[Self-help groups--how? Experiences with families of patients with apoplexy].

The object of this investigation was to establish self-help groups for apoplectics and their spouses and to gain basic experience for establishing future self-help groups. Twenty-four participants took part in the investigation and two qualitative methods for collection of data were employed: observation by participants and interview observation. In the first instance, the apoplectic individual and spouses participated in separate groups on a total of nine occasions. In the second instance, a group was established with the apoplectic persons and their spouses on seven occasions. Two separate meetings were held. The compositions of the groups influenced the choice of subjects discussed. In the group of apoplectic persons, the main subjects were problems of identity, the condition involved and dependence upon the spouse.

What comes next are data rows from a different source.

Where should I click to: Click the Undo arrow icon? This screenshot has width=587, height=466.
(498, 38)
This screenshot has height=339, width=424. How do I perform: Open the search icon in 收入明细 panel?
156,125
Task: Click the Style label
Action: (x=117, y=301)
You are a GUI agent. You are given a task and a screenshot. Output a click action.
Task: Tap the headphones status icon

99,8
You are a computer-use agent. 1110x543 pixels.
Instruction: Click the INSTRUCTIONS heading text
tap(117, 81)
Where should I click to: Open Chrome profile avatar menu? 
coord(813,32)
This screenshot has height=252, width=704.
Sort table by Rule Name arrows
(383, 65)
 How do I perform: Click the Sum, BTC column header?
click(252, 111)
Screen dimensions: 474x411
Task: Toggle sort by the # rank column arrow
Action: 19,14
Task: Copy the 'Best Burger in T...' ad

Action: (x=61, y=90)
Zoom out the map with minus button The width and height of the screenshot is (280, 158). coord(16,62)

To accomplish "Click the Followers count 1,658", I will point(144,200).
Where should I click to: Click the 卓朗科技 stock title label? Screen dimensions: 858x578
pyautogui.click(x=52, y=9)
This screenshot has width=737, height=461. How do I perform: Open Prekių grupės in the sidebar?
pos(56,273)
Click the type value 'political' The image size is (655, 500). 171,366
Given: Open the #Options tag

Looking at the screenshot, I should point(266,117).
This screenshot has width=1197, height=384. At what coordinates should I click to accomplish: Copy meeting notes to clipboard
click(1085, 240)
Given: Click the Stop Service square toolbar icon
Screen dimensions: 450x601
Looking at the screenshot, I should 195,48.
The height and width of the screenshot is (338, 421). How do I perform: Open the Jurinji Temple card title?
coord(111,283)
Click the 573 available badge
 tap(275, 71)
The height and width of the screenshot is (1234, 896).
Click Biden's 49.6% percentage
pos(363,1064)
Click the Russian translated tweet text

In the group of spouses, the subjects were distribution of power, interchange and fellowship in the group concerning the individual everyday situations. The mixed group was the forum for acceptance and solidarity e.g. concerning the tensions which apoplexy involves in the partnership but also for amusement. The model with the mixed group was found to fulfill the requirements of the families best. The time of discharge and cessation of training were vulnerable. The need for information about apoplexy and its sequelae for the apoplectic person and the spouse had not been covered. Neither the apoplectic persons nor their spouses considered that they could establish self-help groups for others on their own.